Segment Start: GIVEN ENTRIES
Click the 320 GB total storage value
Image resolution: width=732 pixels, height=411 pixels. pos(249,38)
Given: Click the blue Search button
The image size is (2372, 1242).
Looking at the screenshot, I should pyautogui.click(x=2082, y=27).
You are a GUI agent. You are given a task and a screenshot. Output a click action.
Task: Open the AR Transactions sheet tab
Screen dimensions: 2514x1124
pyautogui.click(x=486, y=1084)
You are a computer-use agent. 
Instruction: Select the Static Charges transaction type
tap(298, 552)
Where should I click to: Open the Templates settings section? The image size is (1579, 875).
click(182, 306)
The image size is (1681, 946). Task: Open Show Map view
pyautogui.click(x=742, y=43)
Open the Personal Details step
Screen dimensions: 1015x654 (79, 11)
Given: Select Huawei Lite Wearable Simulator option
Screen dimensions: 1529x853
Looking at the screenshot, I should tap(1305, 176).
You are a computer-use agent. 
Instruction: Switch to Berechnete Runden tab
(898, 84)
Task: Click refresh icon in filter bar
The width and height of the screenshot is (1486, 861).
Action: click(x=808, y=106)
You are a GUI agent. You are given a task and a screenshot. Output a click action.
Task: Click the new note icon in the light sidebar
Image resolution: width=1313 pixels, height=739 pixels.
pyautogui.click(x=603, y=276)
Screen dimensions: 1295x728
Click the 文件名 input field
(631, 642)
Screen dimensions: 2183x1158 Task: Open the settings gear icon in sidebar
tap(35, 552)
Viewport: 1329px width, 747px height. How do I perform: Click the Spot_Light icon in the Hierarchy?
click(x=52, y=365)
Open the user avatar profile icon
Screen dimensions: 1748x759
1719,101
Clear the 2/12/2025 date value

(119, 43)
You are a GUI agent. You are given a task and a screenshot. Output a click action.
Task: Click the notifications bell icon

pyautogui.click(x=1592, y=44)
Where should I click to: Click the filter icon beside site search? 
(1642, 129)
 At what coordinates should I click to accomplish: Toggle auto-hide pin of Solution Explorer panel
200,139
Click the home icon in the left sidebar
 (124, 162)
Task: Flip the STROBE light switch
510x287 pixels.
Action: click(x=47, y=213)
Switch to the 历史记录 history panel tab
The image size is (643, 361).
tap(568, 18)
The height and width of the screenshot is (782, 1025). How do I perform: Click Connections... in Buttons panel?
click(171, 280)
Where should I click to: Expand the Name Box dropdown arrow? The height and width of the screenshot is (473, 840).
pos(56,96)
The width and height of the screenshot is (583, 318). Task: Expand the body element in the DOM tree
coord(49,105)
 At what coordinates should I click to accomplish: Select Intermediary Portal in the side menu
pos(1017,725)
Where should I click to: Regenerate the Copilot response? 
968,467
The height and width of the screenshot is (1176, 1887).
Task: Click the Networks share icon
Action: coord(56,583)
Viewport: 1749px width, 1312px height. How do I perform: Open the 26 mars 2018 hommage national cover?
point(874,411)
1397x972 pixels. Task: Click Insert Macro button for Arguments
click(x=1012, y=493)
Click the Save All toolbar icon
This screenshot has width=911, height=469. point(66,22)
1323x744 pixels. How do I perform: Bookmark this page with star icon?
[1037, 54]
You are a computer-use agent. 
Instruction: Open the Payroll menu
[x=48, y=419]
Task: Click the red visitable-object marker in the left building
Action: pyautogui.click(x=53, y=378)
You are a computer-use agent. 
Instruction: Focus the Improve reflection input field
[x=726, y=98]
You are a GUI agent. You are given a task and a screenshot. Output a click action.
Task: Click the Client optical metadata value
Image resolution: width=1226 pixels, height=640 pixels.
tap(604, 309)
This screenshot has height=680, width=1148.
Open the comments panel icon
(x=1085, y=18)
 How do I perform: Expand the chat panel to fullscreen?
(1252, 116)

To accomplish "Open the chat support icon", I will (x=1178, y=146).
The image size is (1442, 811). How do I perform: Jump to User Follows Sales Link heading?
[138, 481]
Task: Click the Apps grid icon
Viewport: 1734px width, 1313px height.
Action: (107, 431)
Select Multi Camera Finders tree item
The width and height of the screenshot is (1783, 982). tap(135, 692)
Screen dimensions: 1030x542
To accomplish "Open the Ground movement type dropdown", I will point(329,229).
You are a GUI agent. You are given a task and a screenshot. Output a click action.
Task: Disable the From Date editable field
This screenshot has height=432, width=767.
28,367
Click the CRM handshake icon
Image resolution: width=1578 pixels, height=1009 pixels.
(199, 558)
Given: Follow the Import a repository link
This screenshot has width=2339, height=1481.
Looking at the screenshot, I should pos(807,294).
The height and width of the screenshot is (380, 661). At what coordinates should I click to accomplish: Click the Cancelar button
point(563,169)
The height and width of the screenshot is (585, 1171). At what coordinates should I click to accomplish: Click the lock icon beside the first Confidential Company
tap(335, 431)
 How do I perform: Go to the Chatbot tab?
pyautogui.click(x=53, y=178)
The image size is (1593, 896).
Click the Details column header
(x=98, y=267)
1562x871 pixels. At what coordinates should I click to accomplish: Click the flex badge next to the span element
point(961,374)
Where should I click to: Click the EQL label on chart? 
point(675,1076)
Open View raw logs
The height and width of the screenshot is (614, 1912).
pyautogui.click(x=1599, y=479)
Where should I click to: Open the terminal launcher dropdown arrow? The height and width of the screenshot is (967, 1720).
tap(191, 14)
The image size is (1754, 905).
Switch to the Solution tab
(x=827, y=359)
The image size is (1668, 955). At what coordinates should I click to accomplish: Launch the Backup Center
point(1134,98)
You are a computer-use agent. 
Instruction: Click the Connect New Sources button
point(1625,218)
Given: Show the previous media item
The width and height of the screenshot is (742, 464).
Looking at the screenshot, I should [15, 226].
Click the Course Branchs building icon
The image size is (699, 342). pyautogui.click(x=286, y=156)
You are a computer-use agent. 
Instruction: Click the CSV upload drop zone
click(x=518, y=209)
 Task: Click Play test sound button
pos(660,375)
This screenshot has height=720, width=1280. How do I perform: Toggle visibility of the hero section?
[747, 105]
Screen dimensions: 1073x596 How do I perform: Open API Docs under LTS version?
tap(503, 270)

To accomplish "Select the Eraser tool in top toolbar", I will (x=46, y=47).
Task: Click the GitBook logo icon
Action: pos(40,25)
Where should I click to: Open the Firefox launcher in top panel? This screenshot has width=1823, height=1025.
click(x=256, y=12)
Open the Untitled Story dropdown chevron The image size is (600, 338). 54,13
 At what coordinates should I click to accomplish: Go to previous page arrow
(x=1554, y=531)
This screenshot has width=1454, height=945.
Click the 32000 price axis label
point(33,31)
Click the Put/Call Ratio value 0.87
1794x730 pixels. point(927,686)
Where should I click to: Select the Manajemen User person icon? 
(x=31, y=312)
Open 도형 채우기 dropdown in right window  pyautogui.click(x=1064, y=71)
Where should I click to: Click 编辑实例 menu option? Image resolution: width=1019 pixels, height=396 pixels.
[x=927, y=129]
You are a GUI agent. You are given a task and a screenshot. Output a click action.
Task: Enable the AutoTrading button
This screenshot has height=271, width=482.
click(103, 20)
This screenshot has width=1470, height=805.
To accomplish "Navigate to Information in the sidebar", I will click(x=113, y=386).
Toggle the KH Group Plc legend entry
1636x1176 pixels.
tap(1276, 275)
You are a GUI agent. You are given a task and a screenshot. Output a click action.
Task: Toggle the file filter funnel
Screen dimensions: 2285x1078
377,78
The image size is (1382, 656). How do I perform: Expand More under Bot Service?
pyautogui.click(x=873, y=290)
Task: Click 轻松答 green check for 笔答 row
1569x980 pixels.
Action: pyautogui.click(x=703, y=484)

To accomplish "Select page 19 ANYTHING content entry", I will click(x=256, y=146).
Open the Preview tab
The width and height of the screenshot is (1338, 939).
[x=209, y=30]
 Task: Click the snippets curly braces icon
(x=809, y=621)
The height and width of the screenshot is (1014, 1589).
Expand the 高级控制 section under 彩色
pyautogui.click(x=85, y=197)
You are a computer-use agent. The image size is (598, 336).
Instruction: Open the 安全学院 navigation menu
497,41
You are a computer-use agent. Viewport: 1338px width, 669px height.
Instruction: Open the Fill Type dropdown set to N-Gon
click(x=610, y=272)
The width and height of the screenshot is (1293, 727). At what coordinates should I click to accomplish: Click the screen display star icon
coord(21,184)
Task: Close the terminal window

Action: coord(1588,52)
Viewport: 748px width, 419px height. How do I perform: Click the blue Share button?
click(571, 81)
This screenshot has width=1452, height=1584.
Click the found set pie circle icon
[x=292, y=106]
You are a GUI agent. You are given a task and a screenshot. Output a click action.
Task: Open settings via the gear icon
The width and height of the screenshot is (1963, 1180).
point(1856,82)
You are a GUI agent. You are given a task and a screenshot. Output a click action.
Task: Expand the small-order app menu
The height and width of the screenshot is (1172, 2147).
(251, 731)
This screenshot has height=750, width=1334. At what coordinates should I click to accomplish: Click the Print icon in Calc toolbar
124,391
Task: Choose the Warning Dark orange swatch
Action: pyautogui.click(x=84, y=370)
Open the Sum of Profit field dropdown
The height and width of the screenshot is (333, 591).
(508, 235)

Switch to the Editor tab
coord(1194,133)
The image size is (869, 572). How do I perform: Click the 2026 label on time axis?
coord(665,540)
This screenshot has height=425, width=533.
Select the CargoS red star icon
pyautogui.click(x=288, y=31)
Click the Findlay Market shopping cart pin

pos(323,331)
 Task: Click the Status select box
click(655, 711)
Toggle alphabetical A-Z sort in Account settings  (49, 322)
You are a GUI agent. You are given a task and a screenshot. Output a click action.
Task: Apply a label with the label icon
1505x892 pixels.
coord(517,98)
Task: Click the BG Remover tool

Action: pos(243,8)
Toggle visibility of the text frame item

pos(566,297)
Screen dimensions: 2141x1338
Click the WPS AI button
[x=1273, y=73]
Segment End: GIVEN ENTRIES
WHAT YOU HAVE TO DO:
Using the entries above, tally how many lines have the word "entry" in them; write the number and nothing more.

WRITTEN SOLUTION:
2